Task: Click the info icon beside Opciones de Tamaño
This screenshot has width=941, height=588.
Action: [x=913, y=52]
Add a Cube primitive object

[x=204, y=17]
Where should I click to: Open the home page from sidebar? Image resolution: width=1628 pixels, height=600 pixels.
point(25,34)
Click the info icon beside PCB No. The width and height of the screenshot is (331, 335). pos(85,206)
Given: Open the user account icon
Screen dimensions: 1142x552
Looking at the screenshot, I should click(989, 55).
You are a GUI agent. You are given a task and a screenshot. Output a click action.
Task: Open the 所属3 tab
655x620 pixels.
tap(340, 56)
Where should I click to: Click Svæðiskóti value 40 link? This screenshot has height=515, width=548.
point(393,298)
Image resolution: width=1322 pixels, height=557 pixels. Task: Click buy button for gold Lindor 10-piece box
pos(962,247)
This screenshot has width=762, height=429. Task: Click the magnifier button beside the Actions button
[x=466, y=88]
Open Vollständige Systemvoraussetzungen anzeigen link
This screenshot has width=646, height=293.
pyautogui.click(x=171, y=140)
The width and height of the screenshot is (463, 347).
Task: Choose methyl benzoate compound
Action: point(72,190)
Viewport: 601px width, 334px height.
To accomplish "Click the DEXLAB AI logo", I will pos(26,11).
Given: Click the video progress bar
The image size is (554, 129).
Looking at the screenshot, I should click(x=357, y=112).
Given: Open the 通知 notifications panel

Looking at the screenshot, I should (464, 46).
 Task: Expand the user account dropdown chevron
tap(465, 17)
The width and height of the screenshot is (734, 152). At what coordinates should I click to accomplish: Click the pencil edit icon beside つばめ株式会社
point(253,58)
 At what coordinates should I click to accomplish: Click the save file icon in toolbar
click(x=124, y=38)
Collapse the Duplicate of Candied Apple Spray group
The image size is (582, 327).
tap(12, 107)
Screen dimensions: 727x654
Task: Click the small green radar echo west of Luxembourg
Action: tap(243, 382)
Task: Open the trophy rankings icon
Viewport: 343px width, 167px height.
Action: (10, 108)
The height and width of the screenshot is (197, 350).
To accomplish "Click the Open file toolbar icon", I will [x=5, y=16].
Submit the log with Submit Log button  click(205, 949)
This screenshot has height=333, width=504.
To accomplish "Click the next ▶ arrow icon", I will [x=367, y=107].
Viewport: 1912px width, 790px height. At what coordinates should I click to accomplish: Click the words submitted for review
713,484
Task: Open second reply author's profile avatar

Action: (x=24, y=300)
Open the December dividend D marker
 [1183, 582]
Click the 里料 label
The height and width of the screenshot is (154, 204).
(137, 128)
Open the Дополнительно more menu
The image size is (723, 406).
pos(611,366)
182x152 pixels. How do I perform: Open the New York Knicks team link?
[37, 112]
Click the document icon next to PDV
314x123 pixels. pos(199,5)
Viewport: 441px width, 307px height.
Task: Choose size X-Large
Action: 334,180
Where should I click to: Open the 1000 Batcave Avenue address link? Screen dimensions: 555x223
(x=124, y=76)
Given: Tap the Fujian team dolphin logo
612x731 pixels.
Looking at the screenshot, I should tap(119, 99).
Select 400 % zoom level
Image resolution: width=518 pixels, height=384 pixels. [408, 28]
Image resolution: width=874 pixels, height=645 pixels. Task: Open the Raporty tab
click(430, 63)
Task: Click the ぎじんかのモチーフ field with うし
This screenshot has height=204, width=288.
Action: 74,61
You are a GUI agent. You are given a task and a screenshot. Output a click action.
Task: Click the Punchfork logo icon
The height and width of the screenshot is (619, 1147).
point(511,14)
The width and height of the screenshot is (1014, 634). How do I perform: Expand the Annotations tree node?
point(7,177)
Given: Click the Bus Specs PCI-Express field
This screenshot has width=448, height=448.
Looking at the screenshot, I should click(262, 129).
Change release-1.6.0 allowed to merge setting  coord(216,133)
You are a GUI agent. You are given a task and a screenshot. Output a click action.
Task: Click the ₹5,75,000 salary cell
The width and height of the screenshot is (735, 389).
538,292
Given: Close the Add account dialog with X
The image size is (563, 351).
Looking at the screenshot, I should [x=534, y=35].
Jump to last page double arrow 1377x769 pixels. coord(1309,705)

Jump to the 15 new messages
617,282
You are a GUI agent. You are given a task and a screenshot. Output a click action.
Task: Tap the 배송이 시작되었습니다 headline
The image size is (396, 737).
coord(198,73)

What is being asked - Every record must be retyped so that it matches the original exactly.

Exercise output -
Task: Click the info icon beside Opciones de Tamaño
This screenshot has width=941, height=588.
Action: [x=913, y=52]
Add a Cube primitive object

[x=204, y=17]
Where should I click to: Open the home page from sidebar? Image resolution: width=1628 pixels, height=600 pixels.
point(25,34)
Click the info icon beside PCB No. The width and height of the screenshot is (331, 335). pos(85,206)
Given: Open the user account icon
Screen dimensions: 1142x552
Looking at the screenshot, I should click(989, 55).
You are a GUI agent. You are given a task and a screenshot. Output a click action.
Task: Open the 所属3 tab
655x620 pixels.
tap(340, 56)
Where should I click to: Click Svæðiskóti value 40 link? This screenshot has height=515, width=548.
point(393,298)
Image resolution: width=1322 pixels, height=557 pixels. Task: Click buy button for gold Lindor 10-piece box
pos(962,247)
This screenshot has width=762, height=429. Task: Click the magnifier button beside the Actions button
[x=466, y=88]
Open Vollständige Systemvoraussetzungen anzeigen link
This screenshot has width=646, height=293.
pyautogui.click(x=171, y=140)
The width and height of the screenshot is (463, 347).
Task: Choose methyl benzoate compound
Action: point(72,190)
Viewport: 601px width, 334px height.
To accomplish "Click the DEXLAB AI logo", I will pos(26,11).
Given: Click the video progress bar
The image size is (554, 129).
Looking at the screenshot, I should click(x=357, y=112).
Given: Open the 通知 notifications panel

Looking at the screenshot, I should (464, 46).
 Task: Expand the user account dropdown chevron
tap(465, 17)
The width and height of the screenshot is (734, 152). At what coordinates should I click to accomplish: Click the pencil edit icon beside つばめ株式会社
point(253,58)
 At what coordinates should I click to accomplish: Click the save file icon in toolbar
click(x=124, y=38)
Collapse the Duplicate of Candied Apple Spray group
The image size is (582, 327).
tap(12, 107)
Screen dimensions: 727x654
Task: Click the small green radar echo west of Luxembourg
Action: tap(243, 382)
Task: Open the trophy rankings icon
Viewport: 343px width, 167px height.
Action: (10, 108)
The height and width of the screenshot is (197, 350).
To accomplish "Click the Open file toolbar icon", I will [x=5, y=16].
Submit the log with Submit Log button  click(205, 949)
This screenshot has height=333, width=504.
To accomplish "Click the next ▶ arrow icon", I will [x=367, y=107].
Viewport: 1912px width, 790px height. At what coordinates should I click to accomplish: Click the words submitted for review
713,484
Task: Open second reply author's profile avatar

Action: (x=24, y=300)
Open the December dividend D marker
 [1183, 582]
Click the 里料 label
The height and width of the screenshot is (154, 204).
(137, 128)
Open the Дополнительно more menu
The image size is (723, 406).
pos(611,366)
182x152 pixels. How do I perform: Open the New York Knicks team link?
[37, 112]
Click the document icon next to PDV
314x123 pixels. pos(199,5)
Viewport: 441px width, 307px height.
Task: Choose size X-Large
Action: 334,180
Where should I click to: Open the 1000 Batcave Avenue address link? Screen dimensions: 555x223
(x=124, y=76)
Given: Tap the Fujian team dolphin logo
612x731 pixels.
Looking at the screenshot, I should tap(119, 99).
Select 400 % zoom level
Image resolution: width=518 pixels, height=384 pixels. [408, 28]
Image resolution: width=874 pixels, height=645 pixels. Task: Open the Raporty tab
click(430, 63)
Task: Click the ぎじんかのモチーフ field with うし
This screenshot has height=204, width=288.
Action: 74,61
You are a GUI agent. You are given a task and a screenshot. Output a click action.
Task: Click the Punchfork logo icon
The height and width of the screenshot is (619, 1147).
point(511,14)
The width and height of the screenshot is (1014, 634). How do I perform: Expand the Annotations tree node?
point(7,177)
Given: Click the Bus Specs PCI-Express field
This screenshot has width=448, height=448.
Looking at the screenshot, I should click(262, 129).
Change release-1.6.0 allowed to merge setting  coord(216,133)
You are a GUI agent. You are given a task and a screenshot. Output a click action.
Task: Click the ₹5,75,000 salary cell
The width and height of the screenshot is (735, 389).
538,292
Given: Close the Add account dialog with X
The image size is (563, 351).
Looking at the screenshot, I should [x=534, y=35].
Jump to last page double arrow 1377x769 pixels. coord(1309,705)

Jump to the 15 new messages
617,282
You are a GUI agent. You are given a task and a screenshot. Output a click action.
Task: Tap the 배송이 시작되었습니다 headline
The image size is (396, 737).
coord(198,73)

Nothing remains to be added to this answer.